Prompt: Each line below is to be copied exactly as it appears.

Input records below:

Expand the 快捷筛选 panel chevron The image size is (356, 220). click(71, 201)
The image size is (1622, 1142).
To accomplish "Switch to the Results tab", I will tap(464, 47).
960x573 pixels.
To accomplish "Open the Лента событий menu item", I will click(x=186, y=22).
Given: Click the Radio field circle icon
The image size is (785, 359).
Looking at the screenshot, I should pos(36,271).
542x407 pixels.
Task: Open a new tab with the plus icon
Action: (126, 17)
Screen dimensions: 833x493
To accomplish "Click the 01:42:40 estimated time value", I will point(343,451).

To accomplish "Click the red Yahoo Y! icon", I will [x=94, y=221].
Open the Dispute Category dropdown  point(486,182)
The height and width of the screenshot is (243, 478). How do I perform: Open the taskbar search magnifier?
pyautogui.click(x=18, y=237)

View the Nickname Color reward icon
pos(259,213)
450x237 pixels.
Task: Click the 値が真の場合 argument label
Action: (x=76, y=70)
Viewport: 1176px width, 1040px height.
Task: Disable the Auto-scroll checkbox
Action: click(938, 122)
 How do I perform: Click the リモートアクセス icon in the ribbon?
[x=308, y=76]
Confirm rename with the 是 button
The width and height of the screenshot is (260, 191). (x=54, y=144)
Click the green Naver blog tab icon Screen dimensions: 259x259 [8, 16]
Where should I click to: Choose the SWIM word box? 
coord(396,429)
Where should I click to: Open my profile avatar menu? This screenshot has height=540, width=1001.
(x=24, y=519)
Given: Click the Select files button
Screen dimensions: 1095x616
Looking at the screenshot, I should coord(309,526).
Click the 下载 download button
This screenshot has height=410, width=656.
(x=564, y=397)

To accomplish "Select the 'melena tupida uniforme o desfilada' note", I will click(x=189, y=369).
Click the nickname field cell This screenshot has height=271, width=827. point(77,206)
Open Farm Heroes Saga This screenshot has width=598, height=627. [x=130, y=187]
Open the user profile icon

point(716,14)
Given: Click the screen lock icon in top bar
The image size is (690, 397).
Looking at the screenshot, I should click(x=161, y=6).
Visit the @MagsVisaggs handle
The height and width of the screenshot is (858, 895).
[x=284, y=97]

End of Input records.

Response area:
Expand the 快捷筛选 panel chevron The image size is (356, 220). click(71, 201)
The image size is (1622, 1142).
To accomplish "Switch to the Results tab", I will tap(464, 47).
960x573 pixels.
To accomplish "Open the Лента событий menu item", I will click(x=186, y=22).
Given: Click the Radio field circle icon
The image size is (785, 359).
Looking at the screenshot, I should pos(36,271).
542x407 pixels.
Task: Open a new tab with the plus icon
Action: (126, 17)
Screen dimensions: 833x493
To accomplish "Click the 01:42:40 estimated time value", I will point(343,451).

To accomplish "Click the red Yahoo Y! icon", I will [x=94, y=221].
Open the Dispute Category dropdown  point(486,182)
The height and width of the screenshot is (243, 478). How do I perform: Open the taskbar search magnifier?
pyautogui.click(x=18, y=237)

View the Nickname Color reward icon
pos(259,213)
450x237 pixels.
Task: Click the 値が真の場合 argument label
Action: (x=76, y=70)
Viewport: 1176px width, 1040px height.
Task: Disable the Auto-scroll checkbox
Action: click(938, 122)
 How do I perform: Click the リモートアクセス icon in the ribbon?
[x=308, y=76]
Confirm rename with the 是 button
The width and height of the screenshot is (260, 191). (x=54, y=144)
Click the green Naver blog tab icon Screen dimensions: 259x259 [8, 16]
Where should I click to: Choose the SWIM word box? 
coord(396,429)
Where should I click to: Open my profile avatar menu? This screenshot has height=540, width=1001.
(x=24, y=519)
Given: Click the Select files button
Screen dimensions: 1095x616
Looking at the screenshot, I should coord(309,526).
Click the 下载 download button
This screenshot has height=410, width=656.
(x=564, y=397)

To accomplish "Select the 'melena tupida uniforme o desfilada' note", I will click(x=189, y=369).
Click the nickname field cell This screenshot has height=271, width=827. point(77,206)
Open Farm Heroes Saga This screenshot has width=598, height=627. [x=130, y=187]
Open the user profile icon

point(716,14)
Given: Click the screen lock icon in top bar
The image size is (690, 397).
Looking at the screenshot, I should click(x=161, y=6).
Visit the @MagsVisaggs handle
The height and width of the screenshot is (858, 895).
[x=284, y=97]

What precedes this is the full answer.